Dead Water
- First edition
- Author: Ngaio Marsh
- Language: English
- Series: Roderick Alleyn
- Genre: Detective fiction
- Publisher: Collins Crime Club
- Publication date: 1964
- Media type: Print
- Preceded by: Hand in Glove
- Followed by: Death at the Dolphin

= Dead Water (novel) =

1964 detective novel by Ngaio Marsh

Dead Water is a detective novel by Ngaio Marsh; it is the twenty-third novel to feature Roderick Alleyn, and was first published in 1964.

==Plot summary==
The plot concerns a murder in a small coastal village, where a local spring believed to have miraculous healing properties is enriching many of the local residents who cater to those seeking healing they cannot find elsewhere. Miss Emily Pride, an old teacher of Alleyn's, inherits the place from her sister and comes to inspect her new property with plans to stop what she considers to be the vulgar exploitation of gullible and desperate people. Miss Emily begins receiving anonymous threats, apparently from locals who are upset by the proposed interruption of their new-found prosperity. After Miss Emily is physically attacked, Alleyn arrives to protect his beloved old teacher but soon the situation escalates to murder.

==Reception==
Julian Symons wrote in The Sunday Times that the industry that springs up around the waterfall (including the festival) "gives Miss Marsh the chance to use her gift for gentle social comedy, but a decline sets in with the murder and a rather humdrum investigation. One for the faithful." Violet Grant in The Daily Telegraph shared Symons's opinion of the book's strong points: "There is some fun at the rather obvious expense of the local Festival, but it is not, on the whole, one of Miss Marsh’s best." Francis Iles reviewed for The Guardian, saying that the book's subject "admirably suits this lively writer: fraud combined with near mysticism based on a miracle-working fountain, with the bonus of a nicely puzzling little murder. As usual with Miss Marsh there are some well-observed characters, though Miss Emily Pride herself, that stiff-necked old lady, is perhaps rather too much of a fictional type." The Illustrated London News thought it a return to form, "Not that Dead Water is a patch on her earlier books featuring Handsome Alleyn: still, this story of murder in the 'healing' pool of a Cornish parody of Lourdes embodies a good mystery, and one of those tough, splendid old women in which Miss Marsh specialises with such skill." An end-of-year review of 1964's detective fiction in The Sunday Telegraph only gave the book one star from a possible four: "A bit olde Celtic fringe for a top mod ’tec. No better jobs nearer base?"
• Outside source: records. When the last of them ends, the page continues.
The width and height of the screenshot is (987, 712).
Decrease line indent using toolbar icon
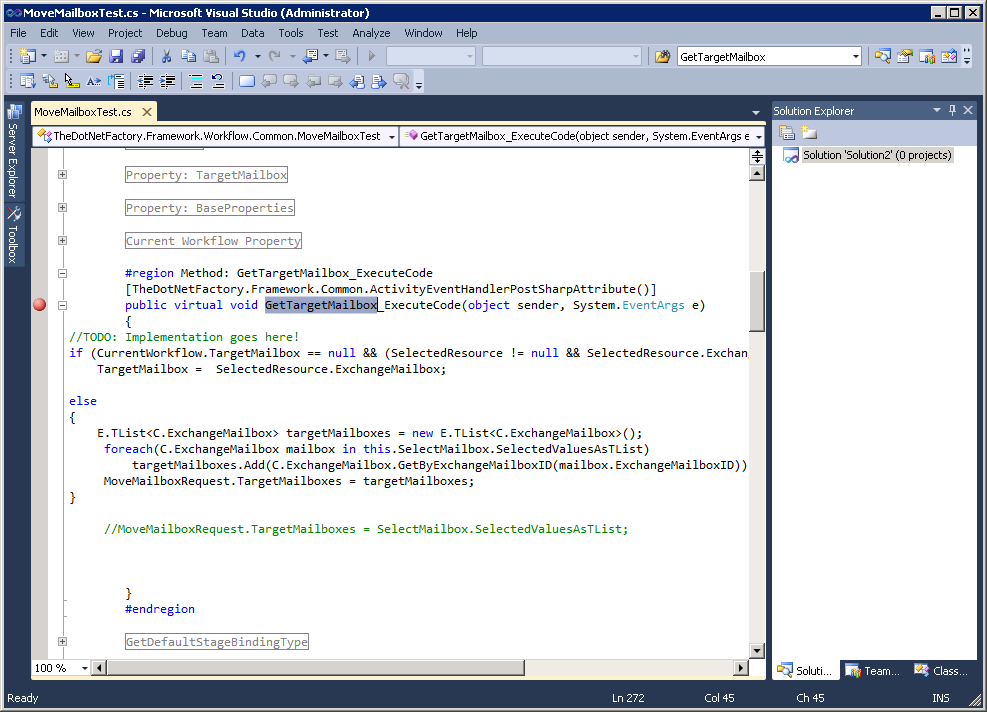pos(145,80)
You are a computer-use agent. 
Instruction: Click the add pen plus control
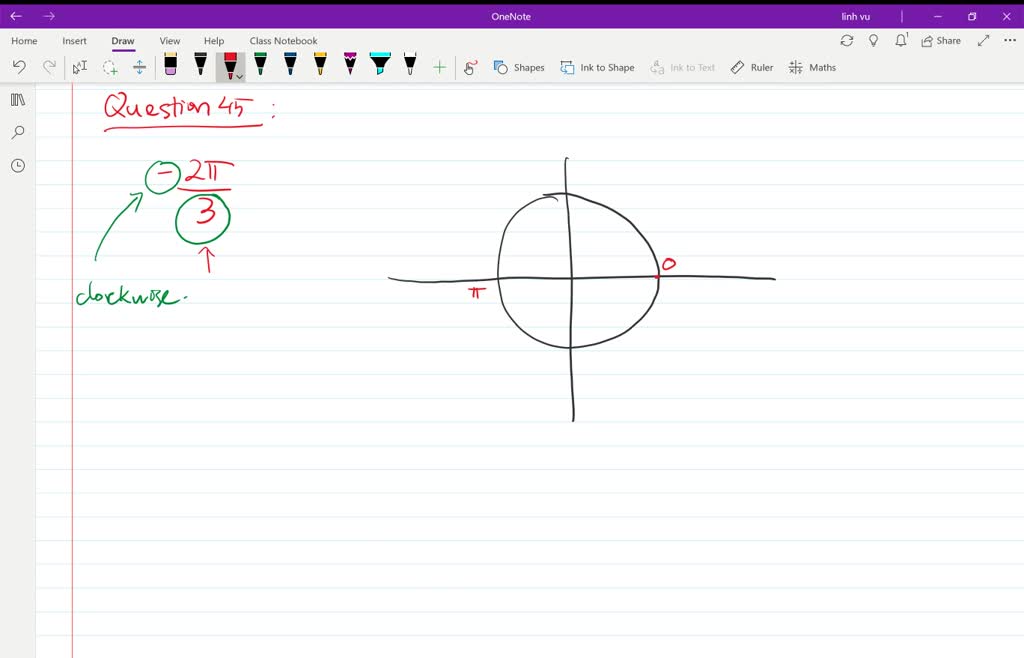438,66
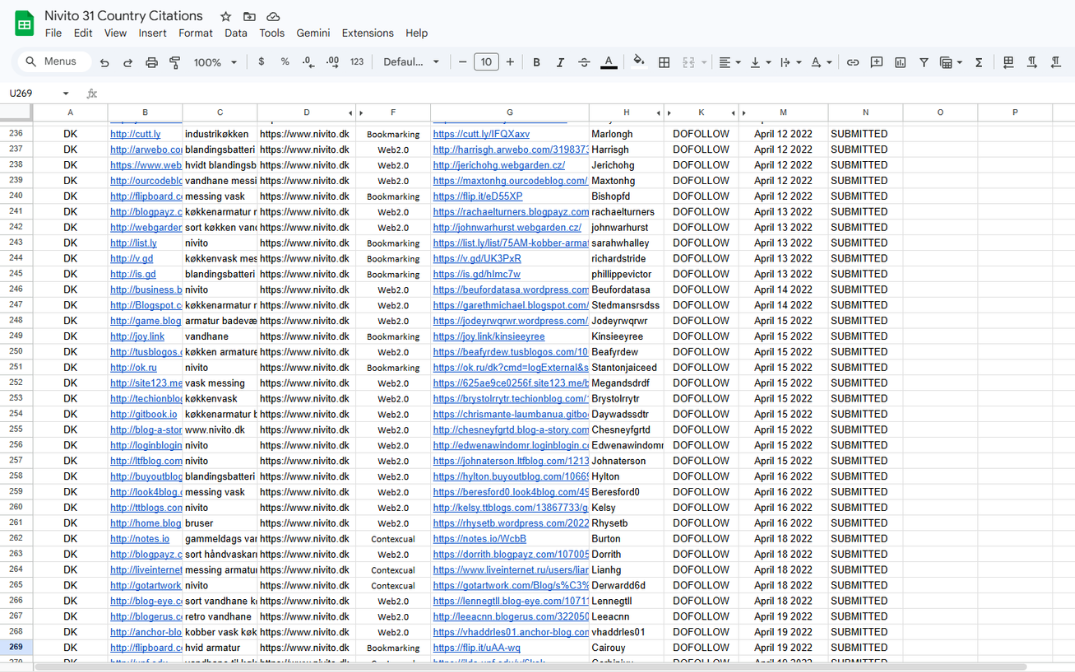The height and width of the screenshot is (672, 1075).
Task: Insert a chart from the toolbar
Action: pos(900,62)
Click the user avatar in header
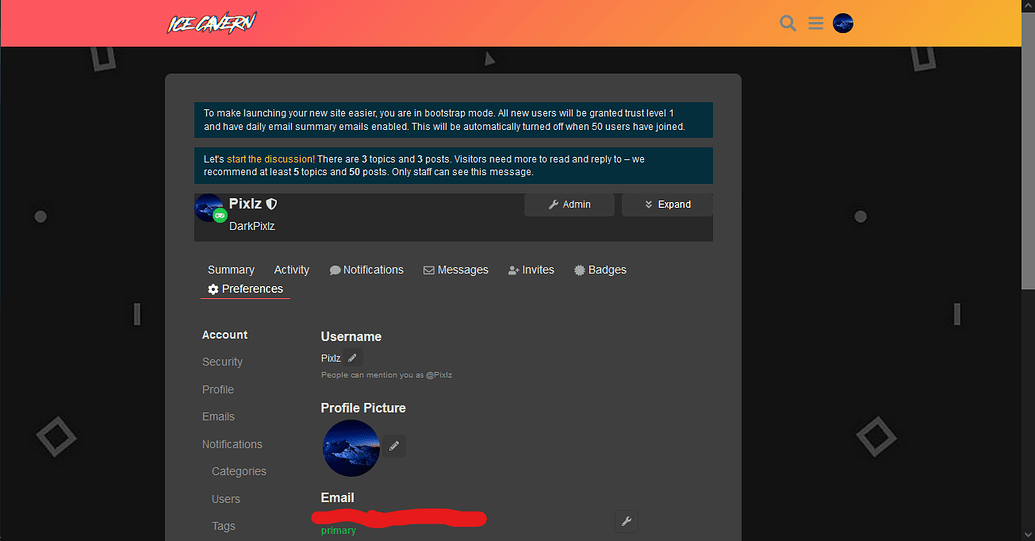 click(x=843, y=23)
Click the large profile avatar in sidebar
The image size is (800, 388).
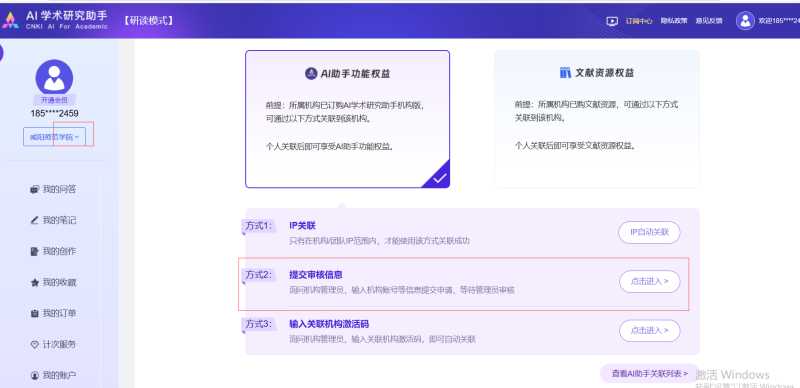pyautogui.click(x=54, y=78)
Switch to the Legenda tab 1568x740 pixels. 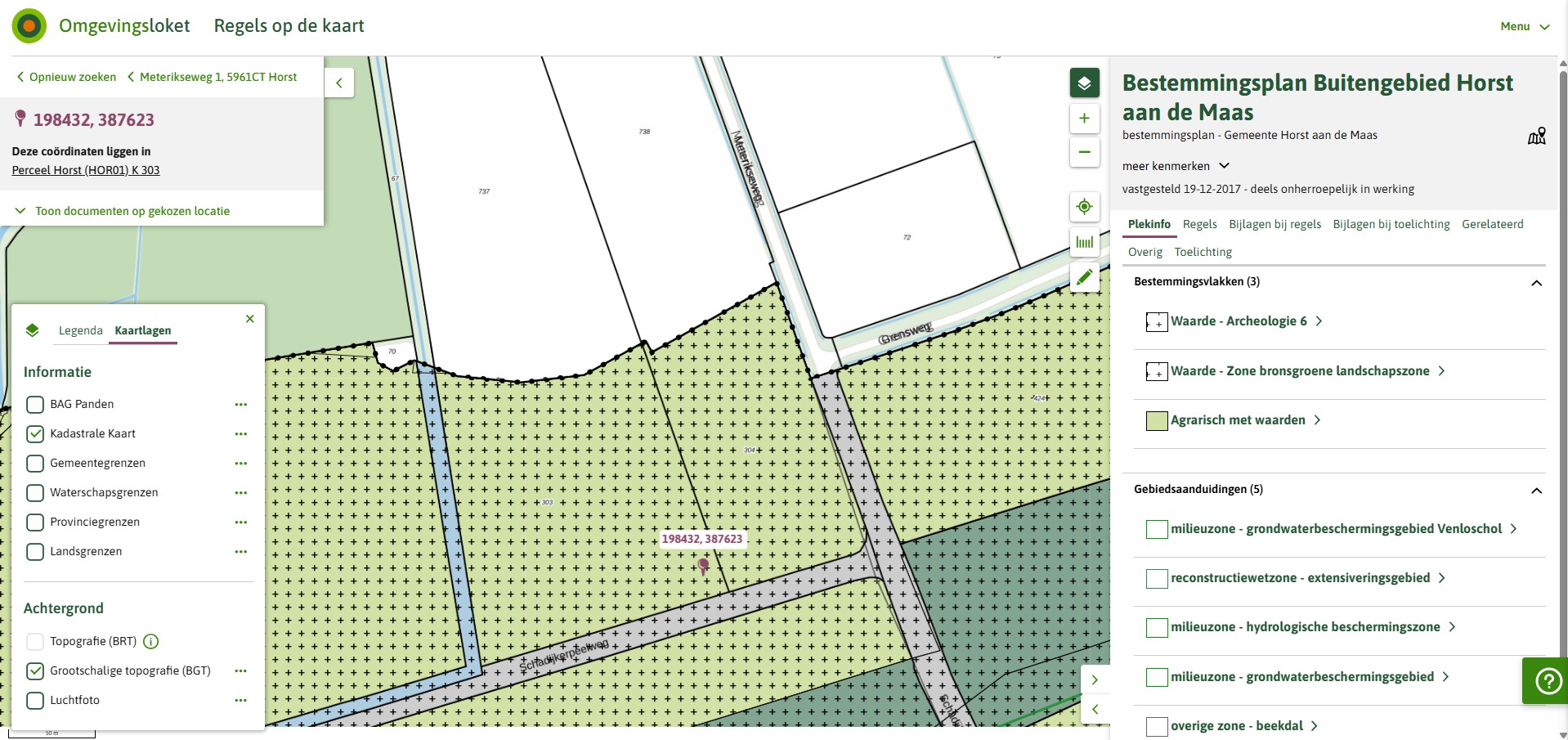click(81, 330)
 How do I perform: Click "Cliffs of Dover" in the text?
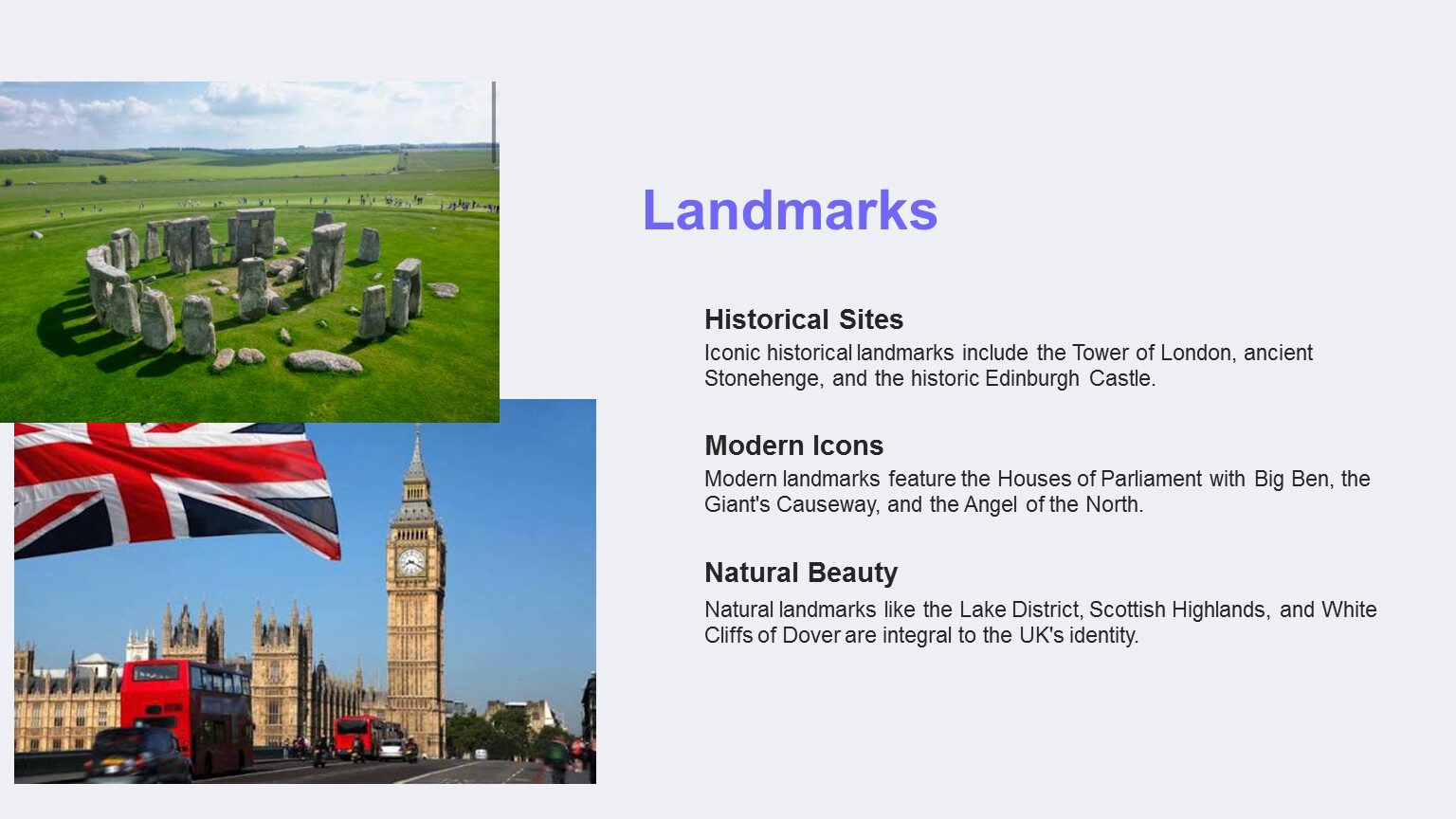coord(772,635)
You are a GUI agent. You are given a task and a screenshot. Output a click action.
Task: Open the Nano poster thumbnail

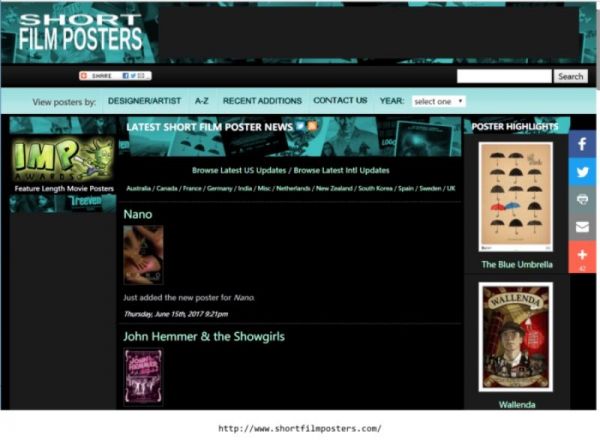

== Television adaptation ==
This novel was adapted in 1994 for the television series The Inspector Alleyn Mysteries, with Patrick Malahide as Roderick Alleyn and Belinda Lang as Agatha Troy. The island (Scottish in the feature-length film) was renamed from Portcarrow to Portcarrick, and the action took place in the 1940s; the screenplay was by T.R. Bowen. The cast included Margaret Tyzack (as Emily Pride) and Jane Lapotaire. Among the liberties taken with Marsh's plot was the grafting onto the story of Alleyn's proposal to Agatha Troy (from Death in a White Tie).